L'intuition est un sentiment très puissant. Je suis absolument convaincu que toutes les technologies au monde ne pourront jamais remplacer l'intuition. Nous avons discuté de cette question avec plusieurs chercheurs et autres personnes. Pourquoi, par intuition, savons-nous certaines choses sans avoir à faire d'analyse détaillée ? Je m'intéresse au domaine de la psychopathie depuis plusieurs années, et je connais quelques données scientifiques dans ce domaine de recherche. Je sais que, personnellement, j'ai une assez bonne intuition pour détecter les psychopathes, qu'il s'agisse de délinquants ou de personnes rencontrées dans la collectivité, en me fondant sur une brève conversation. Je me suis donc posé la question, à propos de mon collègue : comment se fait-il qu'au cours de toutes ses années d'expérience, il n'ait pas acquis cette intuition ? L'intuition est en partie la collecte inconsciente de renseignements sur des choses que nous savons, qui sont assimilés si rapidement qu'on ne les examine pas en détail de façon réfléchie. Il peut s'agir, en l'occurrence, de détecter des signaux physiologiques et comportementaux qu'on en est venu à associer à ce trouble du caractère. Après quelque temps, lorsqu'on aperçoit ces signaux, on est capable de porter rapidement un jugement intuitif. L'avantage de la science est qu'elle explique souvent pourquoi notre intuition était bonne. Elle aide à décrire certains des comportements auxquels on est devenu sensible inconsciemment, et pourquoi cela s'est produit.

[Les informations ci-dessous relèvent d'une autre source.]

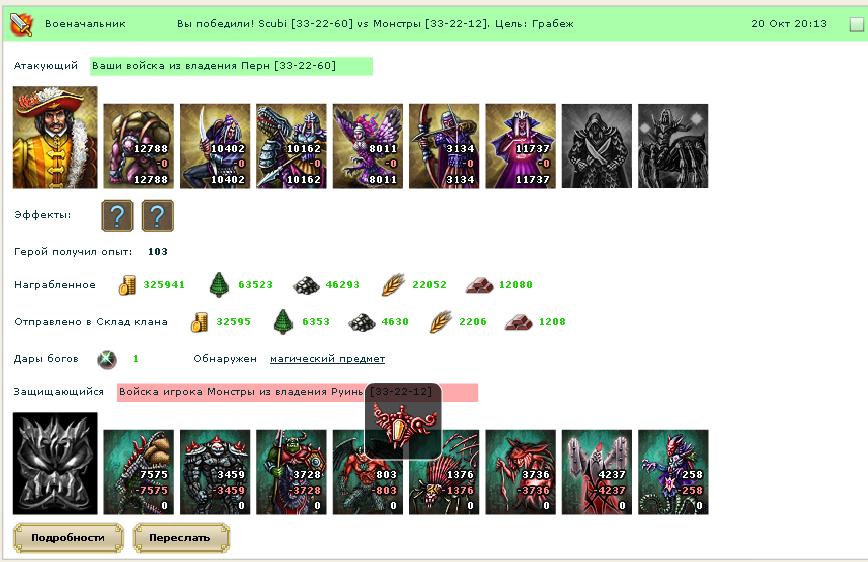Click the found magic item amulet image
868x562 pixels.
pos(403,421)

L'intuition n'est que l'accumulation d'expériences. Tous ces renseignements sont si bien assimilés dans le cerveau qu'ils ne se prêtent pas à une analyse logique. Nous sommes beaucoup plus efficaces dans notre pensée inconsciente que dans notre pensée consciente, parce que dans la pensée inconsciente, nous pouvons construire de nombreuses variables simultanément, alors que si nous réfléchissons logiquement et rationnellement, nous ne pouvons habituellement considérer qu'un petit nombre de variables d'une façon organisée. L'intuition est l'art des affaires, par opposition à la science. Ces deux aspects sont les deux côtés de la médaille. Tous les praticiens de longue date du domaine correctionnel en sont venus à la conclusion que l'art de notre travail est aussi important que la science, mais on ne peut oublier ni l'un ni l'autre. Les technologies que nous adoptons doivent toutes être associées aux connaissances organisationnelles, à l'intuition et au sens commun.